During metabolic activities, glucose is broken down and oxygen is used up. This causes carbon dioxide to be released into the blood. Higher amounts of carbon dioxide in the blood cause a condition called acidosis, which is a decrease in blood pH level. Higher amounts of carbon dioxide in the blood also increase the partial pressure of carbon dioxide. Both of these factors cause the bonds between hemoglobin and oxygen to weaken, an event called the Bohr effect. Conversely, high partial pressure of oxygen in the lung alveoli will cause hemoglobin to release carbon dioxide, thereby expelling carbon dioxide to be expired from the lungs. The weakening of the bonds between hemoglobin and carbon dioxide is called the Haldane effect.
The partial pressure of oxygen in the lungs and the tissues is what drives the amount of oxygen saturation of hemoglobin in the blood. Temperature, pH, and 2,3-bisphosphoglycerate levels can alter the saturation curve by changing the structure of hemoglobin and its ability to bind oxygen.

Fetal Hemoglobin

Fetal hemoglobin has a higher affinity for oxygen than adult hemoglobin; as a result, the fetus has increased access to oxygen from the maternal bloodstream.

Before birth, human beings have a form of hemoglobin called hemoglobin F, or fetal hemoglobin. Hemoglobin F is a special form of hemoglobin found in a fetus that has a higher affinity for oxygen than adult hemoglobin. This is because fetal hemoglobin exhibits a lower affinity for BPG, which results in a higher binding affinity for oxygen. This benefits the developing fetus because it can take oxygen from its mother should the need arise. After birth, the amounts of hemoglobin F drop off dramatically, usually around six months of age. The liver produces enzymes that destroy the fetal hemoglobin. At this age, the baby starts to produce the adult form of the protein.
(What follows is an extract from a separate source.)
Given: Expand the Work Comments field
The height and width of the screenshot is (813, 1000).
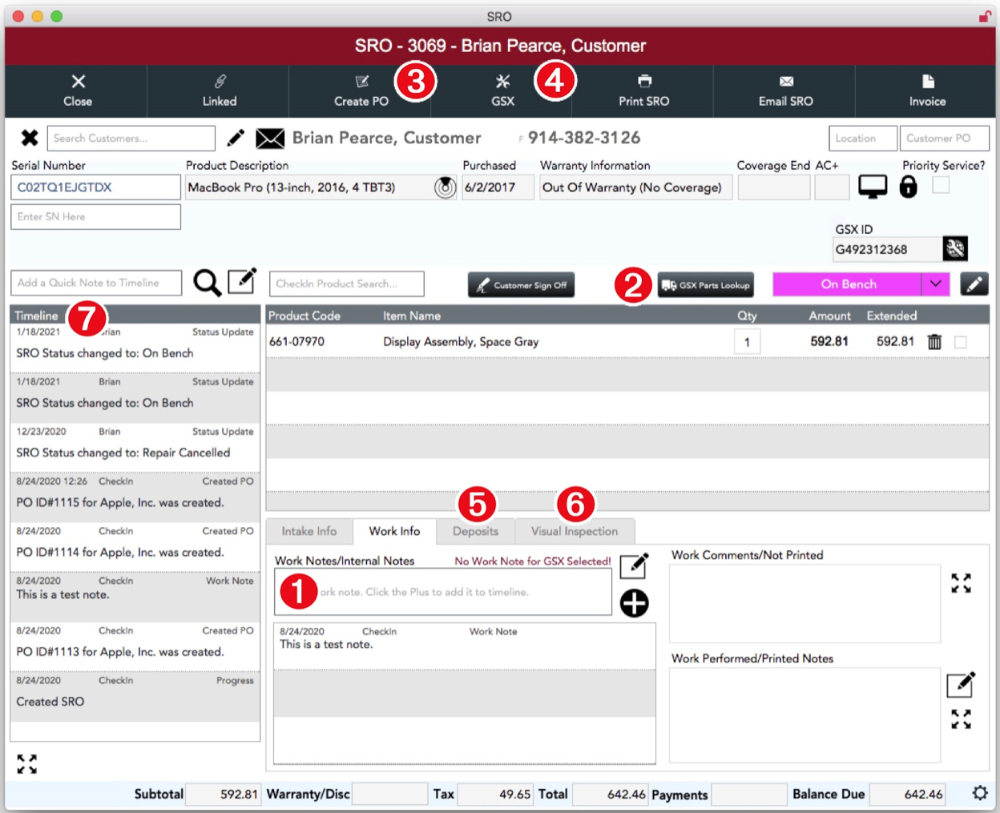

The presence of hemoglobin F in adults can be a sign of a serious blood disease. There are tests that can be done to determine if levels of hemoglobin F are too high. If this is the case, then the person may have thalassemia, a disease where the blood has limited oxygen-carrying proteins, myeloid leukemia, a type of blood cancer that produces an excess of white blood cells, or sickle cell anemia, a blood disease that causes misshapen red blood cells. The presence of hemoglobin F alone does not necessarily indicate disease, as some people normally have higher levels of the protein than others.